### EXERCISE GOAL
Turn every line of the data below into a Markdown table with the columns Row and Line, numbering each row and leaving out blank lines.

### EXTRACTED RECORDS
────────────────
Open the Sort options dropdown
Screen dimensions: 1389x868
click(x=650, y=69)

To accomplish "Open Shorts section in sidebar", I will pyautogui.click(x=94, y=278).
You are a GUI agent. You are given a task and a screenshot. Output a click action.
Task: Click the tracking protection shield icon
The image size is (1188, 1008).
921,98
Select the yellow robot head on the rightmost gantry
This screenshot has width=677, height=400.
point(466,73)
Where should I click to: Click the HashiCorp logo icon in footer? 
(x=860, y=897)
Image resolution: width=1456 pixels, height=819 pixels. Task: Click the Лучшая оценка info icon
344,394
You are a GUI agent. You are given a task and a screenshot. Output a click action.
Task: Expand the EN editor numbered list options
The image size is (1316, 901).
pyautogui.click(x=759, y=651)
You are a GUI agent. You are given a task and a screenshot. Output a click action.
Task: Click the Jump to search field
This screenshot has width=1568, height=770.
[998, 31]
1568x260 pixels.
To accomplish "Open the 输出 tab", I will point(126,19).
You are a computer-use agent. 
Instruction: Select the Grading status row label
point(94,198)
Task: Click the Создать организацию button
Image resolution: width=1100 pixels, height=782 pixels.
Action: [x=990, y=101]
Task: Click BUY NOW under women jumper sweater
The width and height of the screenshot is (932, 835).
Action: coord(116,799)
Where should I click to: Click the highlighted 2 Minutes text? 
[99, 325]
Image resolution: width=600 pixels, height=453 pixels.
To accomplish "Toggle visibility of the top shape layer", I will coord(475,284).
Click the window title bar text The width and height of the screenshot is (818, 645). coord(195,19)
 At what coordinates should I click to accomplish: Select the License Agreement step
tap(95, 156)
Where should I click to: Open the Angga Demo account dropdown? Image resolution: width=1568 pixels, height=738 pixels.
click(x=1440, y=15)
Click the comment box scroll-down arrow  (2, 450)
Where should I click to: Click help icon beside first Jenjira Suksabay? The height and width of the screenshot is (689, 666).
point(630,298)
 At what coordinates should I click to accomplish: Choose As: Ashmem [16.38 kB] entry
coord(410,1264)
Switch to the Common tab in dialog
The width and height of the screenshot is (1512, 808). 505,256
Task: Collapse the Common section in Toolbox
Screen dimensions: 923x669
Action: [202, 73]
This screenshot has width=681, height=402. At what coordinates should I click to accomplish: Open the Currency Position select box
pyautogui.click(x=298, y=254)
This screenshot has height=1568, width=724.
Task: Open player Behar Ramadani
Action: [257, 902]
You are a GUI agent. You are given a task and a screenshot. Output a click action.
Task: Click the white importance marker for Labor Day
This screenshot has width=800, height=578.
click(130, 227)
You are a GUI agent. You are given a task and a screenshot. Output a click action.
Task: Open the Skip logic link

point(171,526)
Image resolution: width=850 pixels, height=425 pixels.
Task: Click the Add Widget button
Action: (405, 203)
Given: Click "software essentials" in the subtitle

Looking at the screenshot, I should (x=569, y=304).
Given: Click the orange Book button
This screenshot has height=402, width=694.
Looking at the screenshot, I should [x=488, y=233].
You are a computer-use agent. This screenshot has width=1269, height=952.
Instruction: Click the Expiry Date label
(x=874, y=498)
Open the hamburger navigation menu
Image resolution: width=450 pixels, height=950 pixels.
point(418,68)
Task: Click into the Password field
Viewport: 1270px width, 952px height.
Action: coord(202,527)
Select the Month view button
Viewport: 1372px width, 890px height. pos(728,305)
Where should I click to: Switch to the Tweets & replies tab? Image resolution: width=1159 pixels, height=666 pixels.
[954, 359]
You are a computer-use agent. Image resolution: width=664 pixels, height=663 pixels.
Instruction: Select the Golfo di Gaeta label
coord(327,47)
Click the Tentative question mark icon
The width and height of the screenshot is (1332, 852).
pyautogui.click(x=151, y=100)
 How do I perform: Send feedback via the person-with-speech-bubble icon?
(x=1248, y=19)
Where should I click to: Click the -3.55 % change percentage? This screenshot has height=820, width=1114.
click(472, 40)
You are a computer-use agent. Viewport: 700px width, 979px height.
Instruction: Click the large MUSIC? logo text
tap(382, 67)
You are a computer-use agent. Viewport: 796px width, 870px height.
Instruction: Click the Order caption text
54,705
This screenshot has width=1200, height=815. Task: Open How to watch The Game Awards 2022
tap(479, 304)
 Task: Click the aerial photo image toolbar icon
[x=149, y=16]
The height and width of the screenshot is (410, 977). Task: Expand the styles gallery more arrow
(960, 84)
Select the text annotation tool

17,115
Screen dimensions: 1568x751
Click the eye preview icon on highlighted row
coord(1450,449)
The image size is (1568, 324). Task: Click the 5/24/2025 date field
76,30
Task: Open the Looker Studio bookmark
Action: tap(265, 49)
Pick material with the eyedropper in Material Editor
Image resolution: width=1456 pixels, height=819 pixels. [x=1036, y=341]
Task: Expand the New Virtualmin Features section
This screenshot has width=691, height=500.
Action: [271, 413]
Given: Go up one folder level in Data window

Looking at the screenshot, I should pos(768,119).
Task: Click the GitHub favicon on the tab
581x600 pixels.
────────────────
### THE RESULT
| Row | Line |
|---|---|
| 1 | Open the Sort options dropdown |
| 2 | Screen dimensions: 1389x868 |
| 3 | click(x=650, y=69) |
| 4 | To accomplish "Open Shorts section in sidebar", I will pyautogui.click(x=94, y=278). |
| 5 | You are a GUI agent. You are given a task and a screenshot. Output a click action. |
| 6 | Task: Click the tracking protection shield icon |
| 7 | The image size is (1188, 1008). |
| 8 | 921,98 |
| 9 | Select the yellow robot head on the rightmost gantry |
| 10 | This screenshot has width=677, height=400. |
| 11 | point(466,73) |
| 12 | Where should I click to: Click the HashiCorp logo icon in footer?  |
| 13 | (x=860, y=897) |
| 14 | Image resolution: width=1456 pixels, height=819 pixels. Task: Click the Лучшая оценка info icon |
| 15 | 344,394 |
| 16 | You are a GUI agent. You are given a task and a screenshot. Output a click action. |
| 17 | Task: Expand the EN editor numbered list options |
| 18 | The image size is (1316, 901). |
| 19 | pyautogui.click(x=759, y=651) |
| 20 | You are a GUI agent. You are given a task and a screenshot. Output a click action. |
| 21 | Task: Click the Jump to search field |
| 22 | This screenshot has width=1568, height=770. |
| 23 | [998, 31] |
| 24 | 1568x260 pixels. |
| 25 | To accomplish "Open the 输出 tab", I will point(126,19). |
| 26 | You are a computer-use agent.  |
| 27 | Instruction: Select the Grading status row label |
| 28 | point(94,198) |
| 29 | Task: Click the Создать организацию button |
| 30 | Image resolution: width=1100 pixels, height=782 pixels. |
| 31 | Action: [x=990, y=101] |
| 32 | Task: Click BUY NOW under women jumper sweater |
| 33 | The width and height of the screenshot is (932, 835). |
| 34 | Action: coord(116,799) |
| 35 | Where should I click to: Click the highlighted 2 Minutes text?  |
| 36 | [99, 325] |
| 37 | Image resolution: width=600 pixels, height=453 pixels. |
| 38 | To accomplish "Toggle visibility of the top shape layer", I will coord(475,284). |
| 39 | Click the window title bar text The width and height of the screenshot is (818, 645). coord(195,19) |
| 40 |  At what coordinates should I click to accomplish: Select the License Agreement step |
| 41 | tap(95, 156) |
| 42 | Where should I click to: Open the Angga Demo account dropdown? Image resolution: width=1568 pixels, height=738 pixels. |
| 43 | click(x=1440, y=15) |
| 44 | Click the comment box scroll-down arrow  (2, 450) |
| 45 | Where should I click to: Click help icon beside first Jenjira Suksabay? The height and width of the screenshot is (689, 666). |
| 46 | point(630,298) |
| 47 |  At what coordinates should I click to accomplish: Choose As: Ashmem [16.38 kB] entry |
| 48 | coord(410,1264) |
| 49 | Switch to the Common tab in dialog |
| 50 | The width and height of the screenshot is (1512, 808). 505,256 |
| 51 | Task: Collapse the Common section in Toolbox |
| 52 | Screen dimensions: 923x669 |
| 53 | Action: [202, 73] |
| 54 | This screenshot has width=681, height=402. At what coordinates should I click to accomplish: Open the Currency Position select box |
| 55 | pyautogui.click(x=298, y=254) |
| 56 | This screenshot has height=1568, width=724. |
| 57 | Task: Open player Behar Ramadani |
| 58 | Action: [257, 902] |
| 59 | You are a GUI agent. You are given a task and a screenshot. Output a click action. |
| 60 | Task: Click the white importance marker for Labor Day |
| 61 | This screenshot has width=800, height=578. |
| 62 | click(130, 227) |
| 63 | You are a GUI agent. You are given a task and a screenshot. Output a click action. |
| 64 | Task: Open the Skip logic link |
| 65 | point(171,526) |
| 66 | Image resolution: width=850 pixels, height=425 pixels. |
| 67 | Task: Click the Add Widget button |
| 68 | Action: (405, 203) |
| 69 | Given: Click "software essentials" in the subtitle |
| 70 | Looking at the screenshot, I should (x=569, y=304). |
| 71 | Given: Click the orange Book button |
| 72 | This screenshot has height=402, width=694. |
| 73 | Looking at the screenshot, I should [x=488, y=233]. |
| 74 | You are a computer-use agent. This screenshot has width=1269, height=952. |
| 75 | Instruction: Click the Expiry Date label |
| 76 | (x=874, y=498) |
| 77 | Open the hamburger navigation menu |
| 78 | Image resolution: width=450 pixels, height=950 pixels. |
| 79 | point(418,68) |
| 80 | Task: Click into the Password field |
| 81 | Viewport: 1270px width, 952px height. |
| 82 | Action: coord(202,527) |
| 83 | Select the Month view button |
| 84 | Viewport: 1372px width, 890px height. pos(728,305) |
| 85 | Where should I click to: Switch to the Tweets & replies tab? Image resolution: width=1159 pixels, height=666 pixels. |
| 86 | [954, 359] |
| 87 | You are a computer-use agent. Image resolution: width=664 pixels, height=663 pixels. |
| 88 | Instruction: Select the Golfo di Gaeta label |
| 89 | coord(327,47) |
| 90 | Click the Tentative question mark icon |
| 91 | The width and height of the screenshot is (1332, 852). |
| 92 | pyautogui.click(x=151, y=100) |
| 93 |  How do I perform: Send feedback via the person-with-speech-bubble icon? |
| 94 | (x=1248, y=19) |
| 95 | Where should I click to: Click the -3.55 % change percentage? This screenshot has height=820, width=1114. |
| 96 | click(472, 40) |
| 97 | You are a computer-use agent. Viewport: 700px width, 979px height. |
| 98 | Instruction: Click the large MUSIC? logo text |
| 99 | tap(382, 67) |
| 100 | You are a computer-use agent. Viewport: 796px width, 870px height. |
| 101 | Instruction: Click the Order caption text |
| 102 | 54,705 |
| 103 | This screenshot has width=1200, height=815. Task: Open How to watch The Game Awards 2022 |
| 104 | tap(479, 304) |
| 105 |  Task: Click the aerial photo image toolbar icon |
| 106 | [x=149, y=16] |
| 107 | The height and width of the screenshot is (410, 977). Task: Expand the styles gallery more arrow |
| 108 | (960, 84) |
| 109 | Select the text annotation tool |
| 110 | 17,115 |
| 111 | Screen dimensions: 1568x751 |
| 112 | Click the eye preview icon on highlighted row |
| 113 | coord(1450,449) |
| 114 | The image size is (1568, 324). Task: Click the 5/24/2025 date field |
| 115 | 76,30 |
| 116 | Task: Open the Looker Studio bookmark |
| 117 | Action: tap(265, 49) |
| 118 | Pick material with the eyedropper in Material Editor |
| 119 | Image resolution: width=1456 pixels, height=819 pixels. [x=1036, y=341] |
| 120 | Task: Expand the New Virtualmin Features section |
| 121 | This screenshot has width=691, height=500. |
| 122 | Action: [271, 413] |
| 123 | Given: Go up one folder level in Data window |
| 124 | Looking at the screenshot, I should pos(768,119). |
| 125 | Task: Click the GitHub favicon on the tab |
| 126 | 581x600 pixels. |